# [DOCUMENT EXTRACT]
+ + + + + + +
Any fourth-grader worth their trapper-keeper could conspiratorially inform you that Black Holes, by nature, swallow up everything in their path, only growing in power and strength as they go, like Katamari Damacy or the Blob. Humanity's inherent fear of the amorphous aside, the relativistic collisions at Brookhaven are terrifying on a pure FGNF level. The Brookhaven collider -- a 16 million dollar piece of equipment -- then Long Island, then the United States, the world, then the oceans, then the expanding Universe: all swallowed up by a pulsing, hyper-dense, golden black hole? It's almost as bad as getting caught wetting your pants in grade school by Christina Bushnell, who would immediately rat on you to all the other girls. Scary, right? Scary in a totally unrealistic and crippling way, right?
+ + + + + + +
# [DATA EXCERPT]

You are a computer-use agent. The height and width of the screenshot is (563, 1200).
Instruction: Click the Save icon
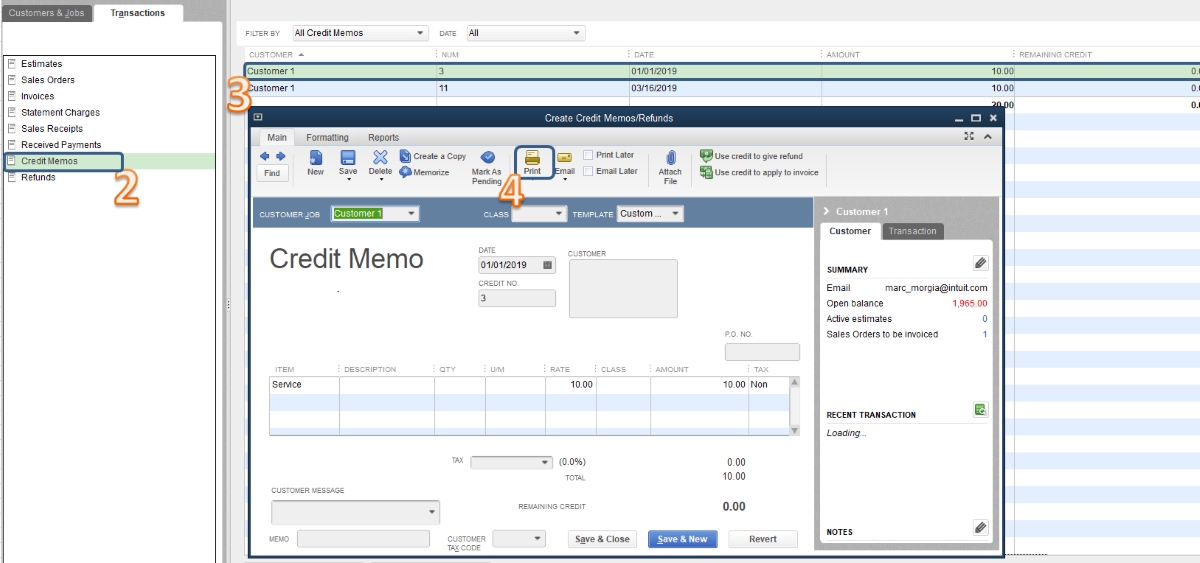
+ + + + + + +
Extend the passage about fears of a Brookhaven black hole, starting after its final sentence. The listing is separate material and has no connection to the passage.

# [RESPONSE TO THE TASK]
This is to say, of course these subatomic black holes -- which only exist for the briefest of nano-instants anyway -- are not going to suck up the earth, hidden dinosaurs and all ("Before Brookhaven began its gold collision experiments in 2000, it issued assurances that the experiment could not accidentally create a black hole that would destroy the earth. Laboratory officials say that is still the case."). It is news items like these, however, that awaken the fourth-graders in all of us and send them quivering under their apple juice-soaked lefty desks. The ostensible adults we have turned into are then faced with a hard task: to grab those clammy, grubby hands and thrust them (US, man) back into the real world -- a world sadly void of giant lizards or the potential for galactic apocalypse.